A shape of the secondary battery is not particularly limited in this application, provided that the objectives of this application can be achieved. For example, when the secondary battery is a lithium-ion battery, the secondary battery may include but is not limited to the following shaped batteries: an L-shaped lithium-ion battery, an arc-shaped lithium-ion battery, a step-shaped lithium-ion battery, an arc-and-step-shaped lithium-ion battery, and a button battery.
A preparation method of secondary battery is not particularly limited in this application, and a well-known preparation method in the art can be used, provided that the objectives of this application can be achieved.

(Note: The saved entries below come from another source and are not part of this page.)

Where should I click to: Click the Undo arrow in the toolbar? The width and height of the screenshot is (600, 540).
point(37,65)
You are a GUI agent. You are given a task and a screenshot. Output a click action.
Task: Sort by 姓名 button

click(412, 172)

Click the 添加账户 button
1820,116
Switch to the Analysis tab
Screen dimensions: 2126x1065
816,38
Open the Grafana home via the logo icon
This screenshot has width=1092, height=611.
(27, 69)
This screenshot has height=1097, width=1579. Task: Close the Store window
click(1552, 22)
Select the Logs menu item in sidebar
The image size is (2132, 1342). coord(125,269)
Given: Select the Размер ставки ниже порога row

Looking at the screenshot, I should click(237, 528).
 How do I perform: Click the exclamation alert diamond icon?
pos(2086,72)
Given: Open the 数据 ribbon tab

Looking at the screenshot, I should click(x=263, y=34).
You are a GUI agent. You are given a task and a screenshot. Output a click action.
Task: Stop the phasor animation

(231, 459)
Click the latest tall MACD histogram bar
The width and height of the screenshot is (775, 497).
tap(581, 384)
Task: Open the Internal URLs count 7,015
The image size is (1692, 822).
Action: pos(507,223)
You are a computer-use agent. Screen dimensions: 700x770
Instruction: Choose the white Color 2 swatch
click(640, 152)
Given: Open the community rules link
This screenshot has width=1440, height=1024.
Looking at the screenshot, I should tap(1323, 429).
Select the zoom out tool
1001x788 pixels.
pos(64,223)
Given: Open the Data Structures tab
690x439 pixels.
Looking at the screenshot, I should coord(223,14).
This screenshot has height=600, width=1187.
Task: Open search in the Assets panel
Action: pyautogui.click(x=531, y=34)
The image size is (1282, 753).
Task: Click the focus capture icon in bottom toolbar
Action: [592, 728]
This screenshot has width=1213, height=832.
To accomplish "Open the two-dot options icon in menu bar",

For example, the preparation method of secondary battery includes but is not limited to the following steps: stacking a positive electrode plate, a separator, and a negative electrode plate in sequence, performing operations such as winding and folding on the stack as required to obtain an electrode assembly having a winding structure, placing the electrode assembly into a housing provided with an adhesive film (which can also be understood as an adhesion layer that has not undergone a hot-press activation treatment), injecting an electrolyte into the housing, and sealing the housing to obtain a secondary battery; or stacking a positive electrode plate, a separator, and a negative electrode plate in sequence, activating adhesion force of the separator through hot pressing to adhere the positive electrode plate, the negative electrode plate, and the separator to each other so that the electrode assembly does not fall apart, placing the electrode assembly into a housing provided with an adhesive film (which can also be understood as an adhesion layer that has not undergone a hot-press activation treatment), injecting an electrolyte into the housing, and sealing the housing to obtain a secondary battery.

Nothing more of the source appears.